Ford on Wednesday announced a $1 billion electrification investment for Europe, with the goal of making its entire passenger-car lineup in that market all-electric by 2030.
The money will be used to upgrade Ford’s Cologne, Germany, factory for electric-vehicle production. Cologne is Ford’s flagship European factory, and the home of its European division. The first volume electric car for European customers will roll out of the Cologne factory in 2023, Ford said.
Expanded manufacturing capacity will allow Ford to ramp up the electrification of its European lineup. By 2026, Ford wants 100% of its European passenger cars to be “zero-emissions capable,” meaning there will be an all-electric or plug-in hybrid powertrain option for each model, moving to all-electric in 2030.

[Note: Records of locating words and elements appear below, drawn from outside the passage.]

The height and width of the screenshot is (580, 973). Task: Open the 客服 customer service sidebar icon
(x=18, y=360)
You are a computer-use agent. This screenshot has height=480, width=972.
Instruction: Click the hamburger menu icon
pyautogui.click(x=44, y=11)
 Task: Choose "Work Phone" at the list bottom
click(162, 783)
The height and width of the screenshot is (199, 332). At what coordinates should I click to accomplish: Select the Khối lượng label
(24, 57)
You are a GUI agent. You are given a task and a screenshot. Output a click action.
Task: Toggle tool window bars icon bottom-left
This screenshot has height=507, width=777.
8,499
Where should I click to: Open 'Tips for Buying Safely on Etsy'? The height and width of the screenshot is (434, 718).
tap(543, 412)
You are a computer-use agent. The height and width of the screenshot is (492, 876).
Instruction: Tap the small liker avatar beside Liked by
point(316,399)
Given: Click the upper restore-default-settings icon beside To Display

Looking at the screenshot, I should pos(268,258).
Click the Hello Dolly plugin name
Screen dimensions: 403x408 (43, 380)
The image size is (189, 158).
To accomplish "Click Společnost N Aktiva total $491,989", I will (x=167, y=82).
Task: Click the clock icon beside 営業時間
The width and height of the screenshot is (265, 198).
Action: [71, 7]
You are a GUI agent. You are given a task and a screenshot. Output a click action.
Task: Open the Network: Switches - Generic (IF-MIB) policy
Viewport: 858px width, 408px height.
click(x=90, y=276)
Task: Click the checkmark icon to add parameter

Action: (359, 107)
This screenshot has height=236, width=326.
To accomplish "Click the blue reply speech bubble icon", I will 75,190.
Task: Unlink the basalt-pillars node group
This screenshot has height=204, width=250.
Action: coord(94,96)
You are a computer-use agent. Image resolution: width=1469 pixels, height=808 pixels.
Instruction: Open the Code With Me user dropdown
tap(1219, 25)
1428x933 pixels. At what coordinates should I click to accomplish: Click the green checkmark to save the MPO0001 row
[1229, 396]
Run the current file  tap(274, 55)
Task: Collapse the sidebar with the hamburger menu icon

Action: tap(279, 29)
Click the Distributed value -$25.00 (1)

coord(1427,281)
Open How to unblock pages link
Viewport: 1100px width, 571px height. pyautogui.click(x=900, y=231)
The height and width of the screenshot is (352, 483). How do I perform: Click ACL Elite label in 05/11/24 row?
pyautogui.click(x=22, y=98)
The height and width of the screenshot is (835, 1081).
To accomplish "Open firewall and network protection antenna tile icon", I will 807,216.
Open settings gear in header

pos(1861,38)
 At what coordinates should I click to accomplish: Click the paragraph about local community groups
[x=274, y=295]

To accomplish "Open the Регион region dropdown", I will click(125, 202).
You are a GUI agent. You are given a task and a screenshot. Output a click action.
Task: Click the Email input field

Ford has already confirmed a European-market EV based on the Volkswagen MEB platform, which could be built in Cologne, but has otherwise been vague on product plans for that market.
2021 Ford Mustang Mach-E
As with the United States, where the E-Transit van is scheduled to go on sale later this year, Ford is also betting on commercial EVs for the European market. The automaker said its European commercial range will also be 100% zero-emissions capable by 2024, and it expects two-thirds of European commercial-vehicle sales to be all-electric or plug-in hybrid by 2030.
Ford also confirmed in September 2020 that it will build five EVs in Canada beginning in 2025. It will invest $1.8 billion in the Oakville, Ontario, factory to convert it for EV production. Ford currently builds the Mustang Mach-E crossover in Mexico, and has said it will build the F-150 Electric pickup truck in Michigan. That model is expected to arrive in 2022.
Meanwhile, rival General Motors has essentially withdrawn from Europe—except for a minimal presence of Cadillac—with the sale of its Opel division to France’s PSA Group (now Stellantis). In 2016, when GM was about to launch a European-market version of the Chevrolet Bolt EV dubbed the Opel Ampera-E, it only predicted electric cars to account for 10% to 15% of its European sales by 2030. Opel now sells the Corsa-E, rather than the Ampera-E.
Yet GM used the high EV adoption rate in Norway, which many see as part of the European market, as fodder for a Super Bowl ad touting its electrification efforts. GM now says it “aspires” to eliminate tailpipes from its passenger-car lineup by 2035.